What is being asked:
Copy every line below that has the word "Pembangunan" in it.

Material provided:
===
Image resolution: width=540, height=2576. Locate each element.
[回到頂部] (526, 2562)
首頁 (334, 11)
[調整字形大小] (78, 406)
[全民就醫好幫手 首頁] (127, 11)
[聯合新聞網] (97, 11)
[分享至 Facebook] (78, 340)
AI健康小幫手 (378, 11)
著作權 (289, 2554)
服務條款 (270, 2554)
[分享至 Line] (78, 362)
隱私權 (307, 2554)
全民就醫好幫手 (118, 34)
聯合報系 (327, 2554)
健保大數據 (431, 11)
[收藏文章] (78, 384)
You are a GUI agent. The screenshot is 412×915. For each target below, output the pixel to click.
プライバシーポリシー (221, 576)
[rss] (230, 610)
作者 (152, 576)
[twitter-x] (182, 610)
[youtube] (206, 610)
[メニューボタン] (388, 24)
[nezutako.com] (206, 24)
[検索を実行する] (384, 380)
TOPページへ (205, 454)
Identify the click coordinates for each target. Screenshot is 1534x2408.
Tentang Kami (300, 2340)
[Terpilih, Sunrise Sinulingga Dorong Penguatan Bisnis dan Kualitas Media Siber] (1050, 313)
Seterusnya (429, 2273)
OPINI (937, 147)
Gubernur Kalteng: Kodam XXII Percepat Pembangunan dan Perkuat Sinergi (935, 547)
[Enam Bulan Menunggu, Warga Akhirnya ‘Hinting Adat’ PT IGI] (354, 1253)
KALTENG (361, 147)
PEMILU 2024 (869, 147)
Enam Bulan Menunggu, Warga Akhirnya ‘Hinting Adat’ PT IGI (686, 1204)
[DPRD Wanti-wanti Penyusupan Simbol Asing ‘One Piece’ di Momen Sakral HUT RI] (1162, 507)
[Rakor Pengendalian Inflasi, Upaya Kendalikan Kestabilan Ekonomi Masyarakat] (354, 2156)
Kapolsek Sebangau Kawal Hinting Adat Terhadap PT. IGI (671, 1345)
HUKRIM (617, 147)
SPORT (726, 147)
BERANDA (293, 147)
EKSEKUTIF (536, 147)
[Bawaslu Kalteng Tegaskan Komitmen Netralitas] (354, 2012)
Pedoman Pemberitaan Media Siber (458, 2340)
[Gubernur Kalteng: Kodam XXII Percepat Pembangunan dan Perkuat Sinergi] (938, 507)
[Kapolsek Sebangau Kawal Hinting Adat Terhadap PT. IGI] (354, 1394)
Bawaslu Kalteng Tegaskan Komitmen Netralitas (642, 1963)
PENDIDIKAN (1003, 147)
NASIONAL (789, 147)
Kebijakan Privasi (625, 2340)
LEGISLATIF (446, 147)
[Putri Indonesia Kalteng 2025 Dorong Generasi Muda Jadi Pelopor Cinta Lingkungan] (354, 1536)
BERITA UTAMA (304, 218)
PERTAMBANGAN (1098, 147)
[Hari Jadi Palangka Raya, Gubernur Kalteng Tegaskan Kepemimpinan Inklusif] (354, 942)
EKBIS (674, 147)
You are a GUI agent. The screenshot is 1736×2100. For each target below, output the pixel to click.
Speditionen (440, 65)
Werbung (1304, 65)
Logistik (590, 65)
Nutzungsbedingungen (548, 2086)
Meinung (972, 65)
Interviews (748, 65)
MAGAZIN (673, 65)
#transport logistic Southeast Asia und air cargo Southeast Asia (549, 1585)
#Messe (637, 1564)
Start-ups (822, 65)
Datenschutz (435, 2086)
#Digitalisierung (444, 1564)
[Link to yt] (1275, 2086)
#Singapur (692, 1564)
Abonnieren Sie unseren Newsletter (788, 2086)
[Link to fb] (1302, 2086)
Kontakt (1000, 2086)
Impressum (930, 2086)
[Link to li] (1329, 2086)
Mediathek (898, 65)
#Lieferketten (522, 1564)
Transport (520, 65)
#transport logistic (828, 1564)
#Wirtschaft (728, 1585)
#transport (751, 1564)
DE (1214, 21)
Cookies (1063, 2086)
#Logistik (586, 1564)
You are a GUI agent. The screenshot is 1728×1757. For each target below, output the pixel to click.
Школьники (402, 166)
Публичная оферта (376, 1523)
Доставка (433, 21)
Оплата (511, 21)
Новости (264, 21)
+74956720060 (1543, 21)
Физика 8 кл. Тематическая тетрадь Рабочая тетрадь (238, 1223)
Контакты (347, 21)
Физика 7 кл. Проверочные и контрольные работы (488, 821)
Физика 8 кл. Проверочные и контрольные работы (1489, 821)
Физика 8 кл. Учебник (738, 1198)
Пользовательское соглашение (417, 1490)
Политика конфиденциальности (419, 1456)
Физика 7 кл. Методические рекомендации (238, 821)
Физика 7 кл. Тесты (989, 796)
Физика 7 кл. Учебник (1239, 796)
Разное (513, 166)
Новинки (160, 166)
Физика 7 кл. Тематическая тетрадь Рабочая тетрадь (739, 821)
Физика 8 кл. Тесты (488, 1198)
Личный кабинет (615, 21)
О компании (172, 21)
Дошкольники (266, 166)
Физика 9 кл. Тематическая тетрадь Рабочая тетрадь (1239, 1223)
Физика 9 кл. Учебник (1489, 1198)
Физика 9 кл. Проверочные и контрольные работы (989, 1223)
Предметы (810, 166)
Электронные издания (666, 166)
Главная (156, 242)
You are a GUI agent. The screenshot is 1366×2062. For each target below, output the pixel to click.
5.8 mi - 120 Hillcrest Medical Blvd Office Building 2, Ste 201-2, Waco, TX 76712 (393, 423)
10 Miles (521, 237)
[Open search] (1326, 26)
===
Solved exercise:
Gubernur Kalteng: Kodam XXII Percepat Pembangunan dan Perkuat Sinergi (935, 547)
[Gubernur Kalteng: Kodam XXII Percepat Pembangunan dan Perkuat Sinergi] (938, 507)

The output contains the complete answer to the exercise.